Hoy Mi Vida en un Dulce cumple un año de vida. Me parece increíble lo rápido que ha pasado el tiempo, es que parece que fue ayer cuando sentada frente a la computadora pensaba si lo hacía o no lo hacía, si me mandaba o no a crear un blog, por alguna razón, tenía poco de miedo, pero de pronto tomé la decisión de sí, que ya era el momento empezar mi blog.


Venía siguiendo blogs de cocina desde hacía tiempo y siempre pensaba que sería lo máximo hacer uno, tener un lugar propio donde guardar mis recetas favoritas y compartirlas, claro, en ese momento pensaba en mi familia y mis amigos, la verdad nunca pensé ir más lejos, nunca pensé que personas que no conocía de pronto me leyeran, me escribieran comentarios, me felicitasen. Hoy estoy más que feliz por ello.


Eso sí, nunca imaginé la responsabilidad que es tener un blog, porque cuando llegas a tener seguidores pues te debes a ellos, hay que pensar en ellos cuando un escribe, hay que pensar en ellos cuando explicas cómo hacer una receta, hay que pensar en ellos cuando das consejos para que las cosas resulten bien.


Lo que me parece increíble es también cómo un blog te permite conocer gente, gente como uno que un día también se animó en escribir y compartir, algunas ya a un nivel súper profesional y otras, pues como yo, combinando el trabajo, el ser madre y el blog. Lo cierto es que aprendo mucho de cada una de ellas, y aprecio mucho que se tomen un tiempo conmigo, con sus comentarios me hacen sentir tan bien que me dan ánimos para seguir con esto.

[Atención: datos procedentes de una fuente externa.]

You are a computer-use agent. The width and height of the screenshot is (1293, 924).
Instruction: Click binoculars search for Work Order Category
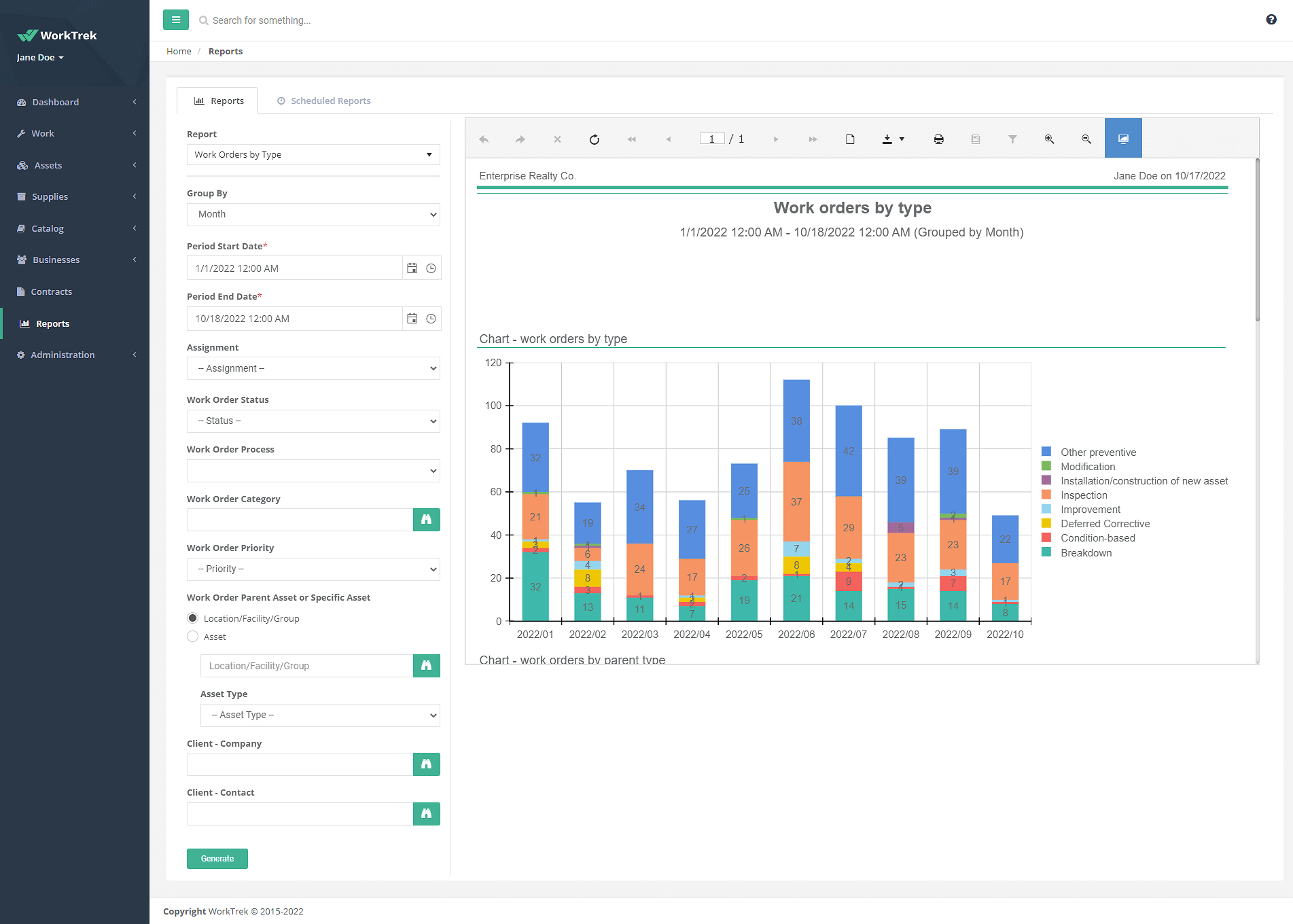click(x=426, y=520)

Sé que tengo mucho, muchísimo por mejorar, sobre todo en las fotografías y eso es algo en lo que nunca pensé, al prinicpio pensaba que era pues parte del relleno de un post, pero no, luego me di cuenta de lo importante que resulta una buena fotografía. Sigo blogs donde las fotos de los platos son realmente maravillosas, yo no he logrado aún llegar a un nivel como ese. Lo que sí me queda claro es que no hay nada mejor que una fotografía tomada en el día, con luz natural, y ahí está básicamene mi problema, como trabajo en una oficina, por lo general cocino en las noches.


Pero creo que de eso se trata, de ir aprendiendo con el tiempo e ir mejorando poco a poco, como se dice por ahí «Roma no se construyó en un día».

Y como la vida de un blog se debe a sus lectores, a todos ustedes que me leen, mcuhas gracias por este magnífico año, se los agradezco desde el fondo de mi corazón.